Page:Ivoi - La Mort de l’Aigle.djvu/255

Le texte de cette page a été corrigé et est conforme au fac-similé.

Durant un engagement avec un convoi prussien, M. Tercelin avait été atteint à la tête par une grosse branche détachée du tronc d’un arbre par le passage d’un projectile.

Il était tombé à terre inanimé.

Alors l’abbé s’était précipité vers lui, appelant son vieil ami, essayant de le rappeler à la conscience des choses.

Et les partisans qui, cette fois, avaient affaire à trop forte partie, s’étaient mis en retraite, pourchassés par l’ennemi. L’abbé Vaneur eût pu fuir comme les autres, mais l’idée d’abandonner son ami, ne lui vint même pas.

Il le chargea sur ses épaules, emportant son fusil, le vieux fusil de Valmy, et tenta de se frayer passage à travers les fourrés.

Hélas ! il avait été aperçu. Des Prussiens se lancèrent à sa poursuite.

Bientôt il fut évident qu’avant quelques minutes, il serait rejoint.

Que se passa-t-il alors dans le cerveau du prêtre.

Quelle immense colère patriotique envahit l’âme du ministre de paix. Nul n’aurait pu le dire.

Mais l’abbé qui, jusqu’à ce moment, avait refusé obstinément de combattre, qui s’était intitulé l’aumônier, le consolateur, l’infirmier, des partisans, l’abbé chargea le fusil de Valmy, échappé à la main défaillante de Tercelin.

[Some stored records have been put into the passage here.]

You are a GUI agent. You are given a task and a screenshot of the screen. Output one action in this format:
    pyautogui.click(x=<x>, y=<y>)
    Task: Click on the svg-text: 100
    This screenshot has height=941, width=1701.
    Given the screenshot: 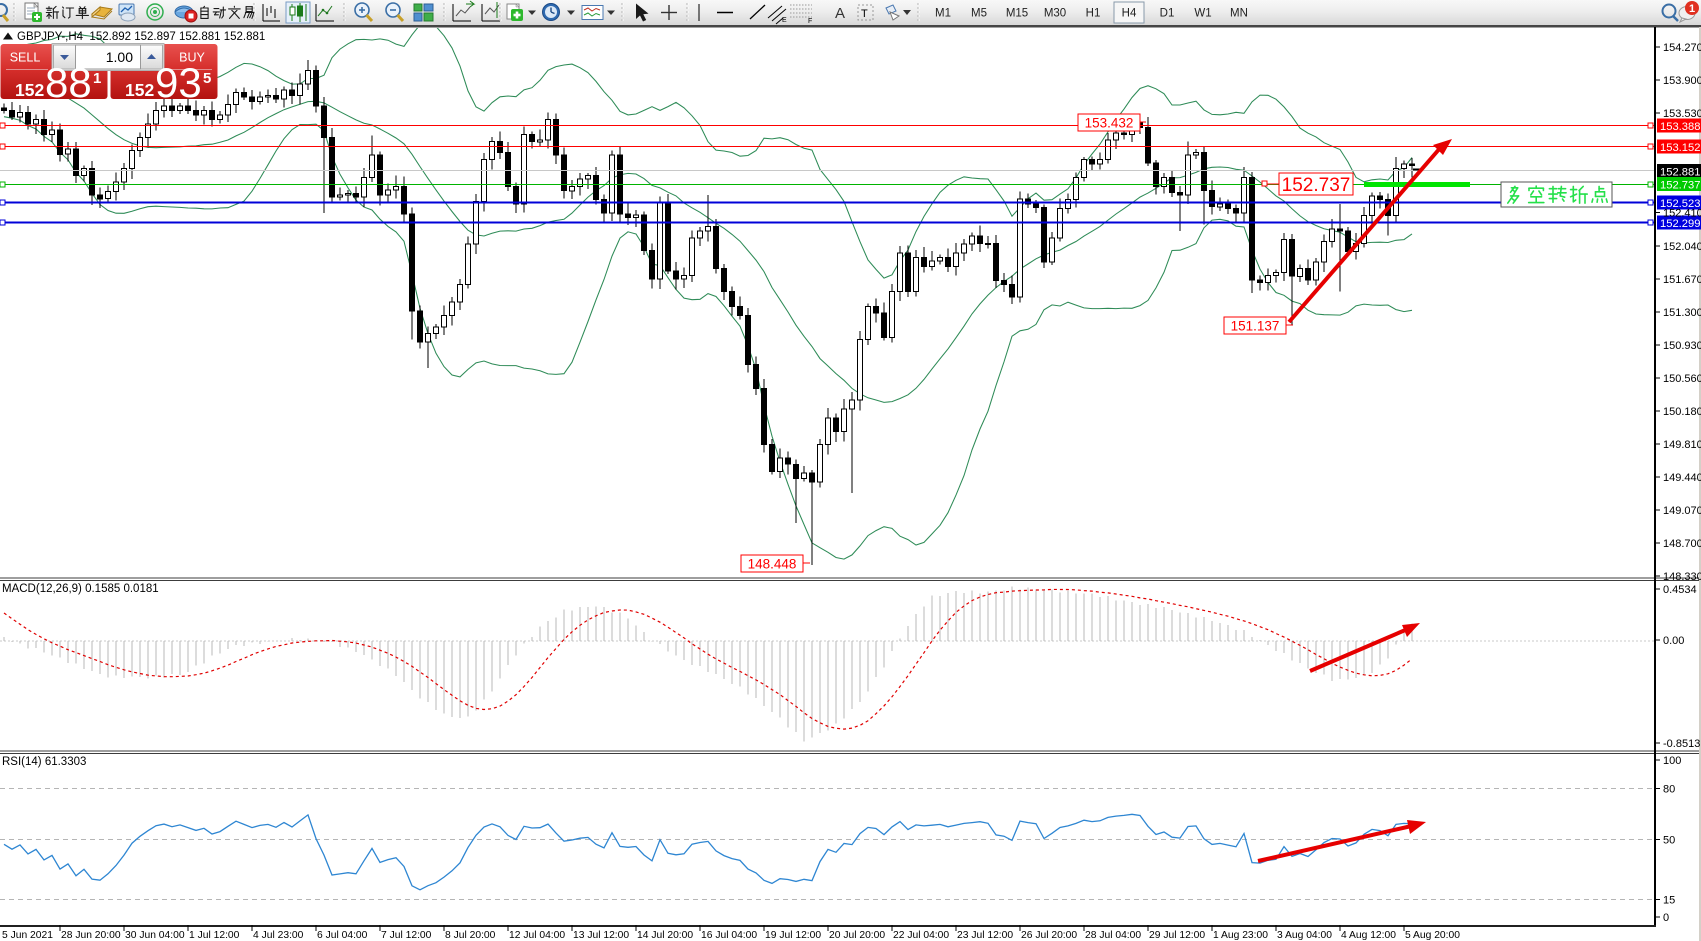 What is the action you would take?
    pyautogui.click(x=1672, y=761)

Puis froidement il épaula, jetant bas le premier Prussien qui se présenta.

Un second eut le même sort. Mais bientôt toute une section l’entoura. Avec un rugissement, le prêtre fixa la baïonnette au canon de son arme, et se rua sur les assaillants.

Cinq ennemis furent renversés dans cette attaque furieuse, puis le brave abbé succomba sous le nombre.

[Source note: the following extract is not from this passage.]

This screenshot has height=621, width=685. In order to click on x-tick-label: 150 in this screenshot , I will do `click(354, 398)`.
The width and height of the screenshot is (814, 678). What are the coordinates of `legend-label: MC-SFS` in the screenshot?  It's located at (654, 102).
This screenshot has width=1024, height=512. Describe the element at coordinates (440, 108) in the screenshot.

Un jeune hauptmann (capitaine) était là.

Il ordonna que l’on prît M. Vaneur vivant.

Celui-ci et Tercelin furent ramenés auprès du convoi, jetés dans un chariot. On eût pu les pendre au premier arbre venu — presque tous les partisans subissaient ce sort lorsqu’ils se laissaient prendre. — On préféra les réserver pour la fusillade, ainsi que l’ordonnaient les courriers envoyés dans toutes les directions par l’état-major de la coalition.

Voilà pourquoi les braves gens se trouvaient à la ferme Éclotte. Le vicomte avait assisté la veille à leur arrivée ; aussitôt il avait songé à la rencontre présente, qui amènerait sûrement Espérat à se trahir, le rendrait suspect aux alliés, permettrait à la haine inquiète du gentilhomme de perdre l’enfant.